*Exercise objective*
Leave out the pictures and output exactly the lines below from the one with "The image size is (649, 271)." down to the one with "You are a GUI", both of them included.

*Data for this exercise*
______________________________

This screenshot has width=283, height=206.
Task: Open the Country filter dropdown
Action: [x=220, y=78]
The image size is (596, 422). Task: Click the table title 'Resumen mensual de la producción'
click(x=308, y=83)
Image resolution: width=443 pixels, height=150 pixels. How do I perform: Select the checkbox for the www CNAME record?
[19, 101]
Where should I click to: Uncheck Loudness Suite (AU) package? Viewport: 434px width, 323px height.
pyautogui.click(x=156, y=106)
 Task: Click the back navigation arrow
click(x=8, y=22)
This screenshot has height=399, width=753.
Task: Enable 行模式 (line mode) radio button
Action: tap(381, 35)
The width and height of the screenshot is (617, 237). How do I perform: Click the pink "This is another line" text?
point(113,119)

______________________________

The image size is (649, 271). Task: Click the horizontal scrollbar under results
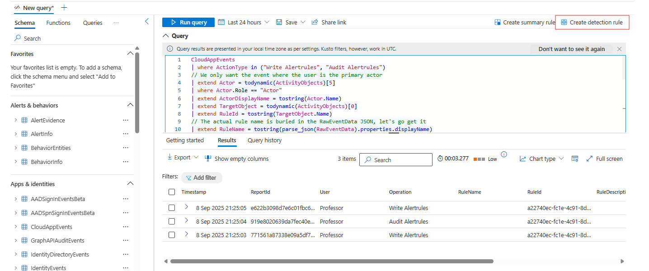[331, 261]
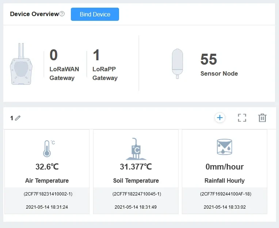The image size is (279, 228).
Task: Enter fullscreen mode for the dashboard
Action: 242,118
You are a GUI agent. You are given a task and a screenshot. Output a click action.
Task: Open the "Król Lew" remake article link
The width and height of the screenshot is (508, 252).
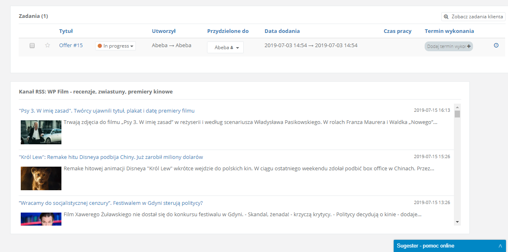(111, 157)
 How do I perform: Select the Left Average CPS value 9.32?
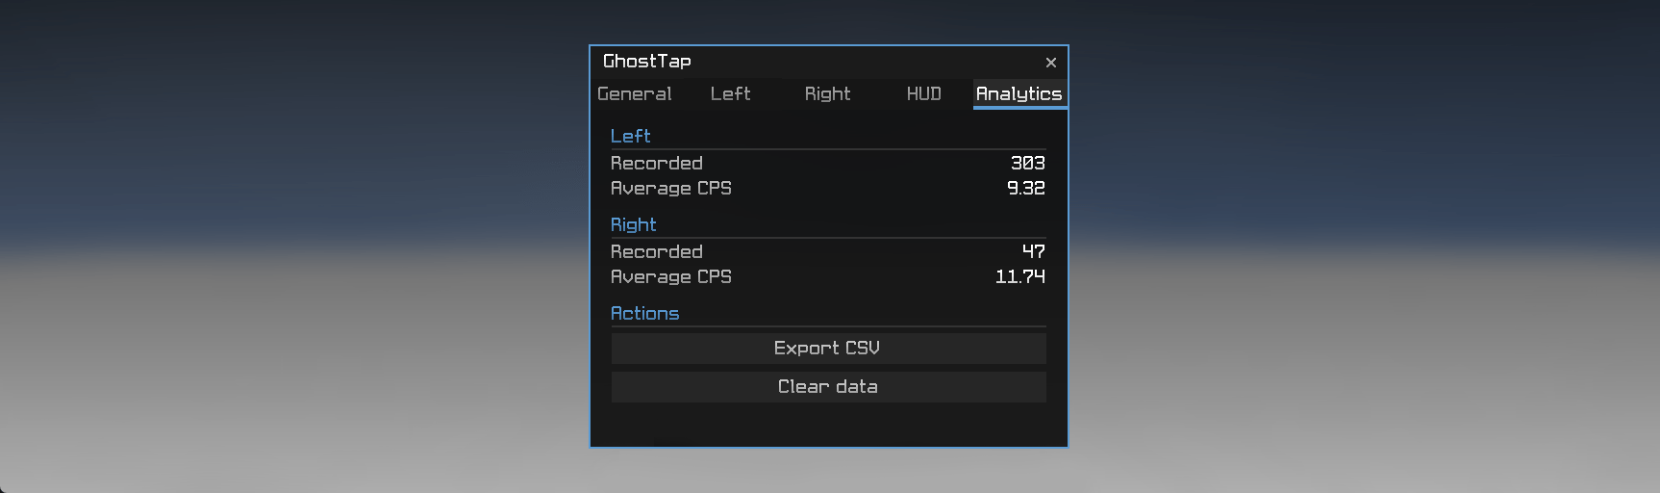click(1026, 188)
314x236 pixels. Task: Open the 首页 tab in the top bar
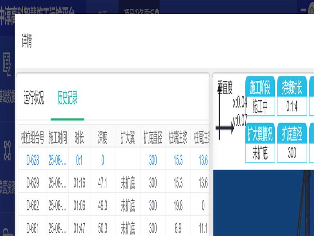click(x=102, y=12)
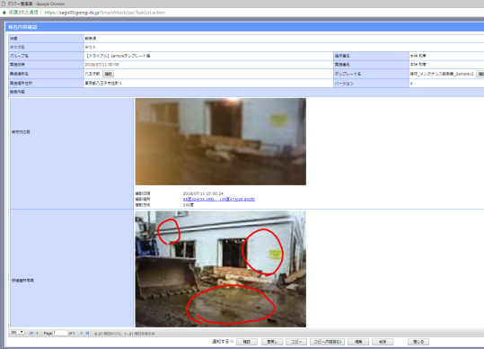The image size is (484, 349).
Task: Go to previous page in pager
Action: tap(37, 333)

______________________________

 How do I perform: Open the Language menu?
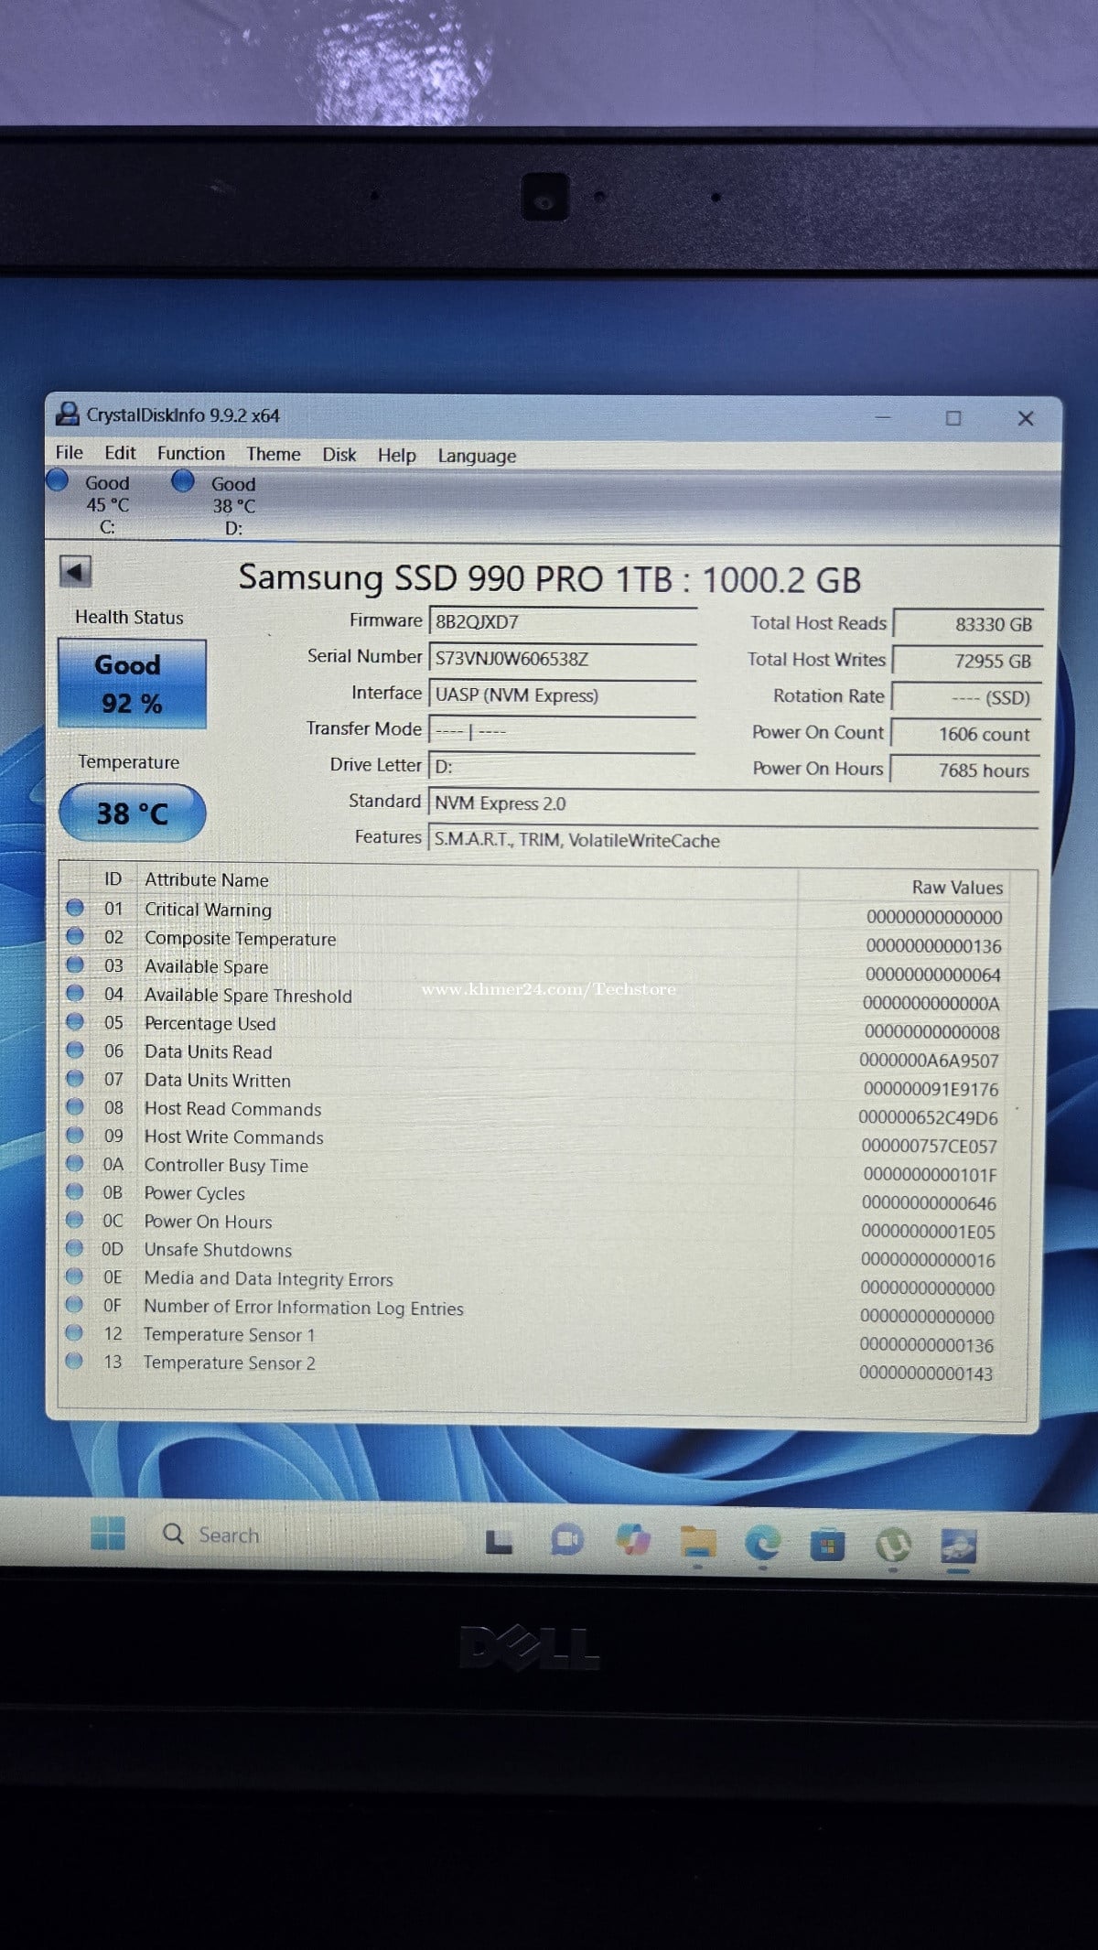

______________________________

*Completed exercise*
The image size is (649, 271). Task: Click the horizontal scrollbar under results
[331, 261]
The image size is (279, 228).
Task: Enter fullscreen mode for the dashboard
Action: 242,118
You are a GUI agent. You are given a task and a screenshot. Output a click action.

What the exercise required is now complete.